As it is structured, the system itself pays more attention to the citizenship of the newcomers than to their professional preparation, to their work experience or, above all, to the requirements requested by Canadian companies and businesses. It goes without saying that it is necessary to turn the page, intervening with significant structural changes - and not mere cosmetic operations. If that is not enough, then one should consider a complete repeal of the Express Entry program.
This program, envisioned by Harper conservatives, Jason Kenney and Chris Alexander, Conservative Cabinet Ministers, came into force in January 2015.
It has become quite clear that even the Current Prime Minister has not been overwhelmed with enthusiasm by Ahmed Hussen’s work in the two and a half years in office. His demotion from a key department of government to a previously non-existent Ministry without a portfolio is a clear signal that even Trudeau realized that the management of migration flows in the previous legislature represented a weak point in government action.
Moreover, it was a source of controversy and internal splits creating friction with many communities, starting with Italian Canadians.
The appointment of Mendicino, Eglinton-Lawrence's MP of Italian origin, represents a clear and precise response to the complaints we have supported – by giving space - for Hussen's work.
That said, we must point out that, in our opinion, the decision to appoint Mendicino Minister of Immigration, Refugees and Citizenship is not the goal but a starting point.
He will face a huge amount of work and many problems to solve: the Express Entry, as we have said, but also the thorny issues of undocumented foreign workers - "resolved" by his predecessor with a cynical rise shrug of his shoulders - the inconsistencies of the family reunification system, those of the hasty deportations that violate any principle of common sense and the delicate relationship with the various Provinces on demographic matters.
That sometimes, it is right to point out, they also put their own.

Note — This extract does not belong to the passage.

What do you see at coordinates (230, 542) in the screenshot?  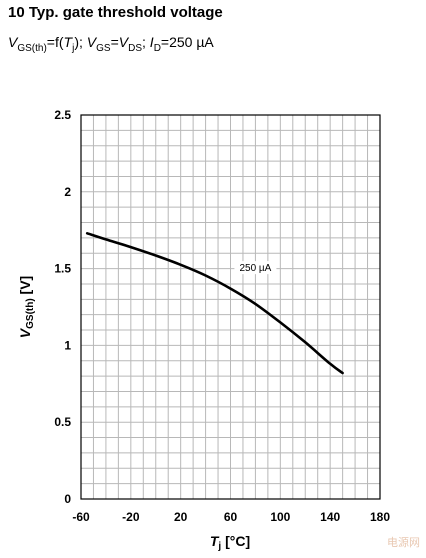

Just look at what happened in Ontario, where Prime Minister Doug Ford after the victory of 2018 had the "brilliant idea" - one of many, to tell the truth - to eliminate the Provincial Ministry of Immigration and to entrust its competencies to the Minister for Children and Community and Social Services, a position currently held by Lisa MacLeod.
So, in wishing the new minister good work, we also ask that the government have the strength to turn to ensure that Immigration returns to being one of the strengths of our country's economic, social and demographic growth.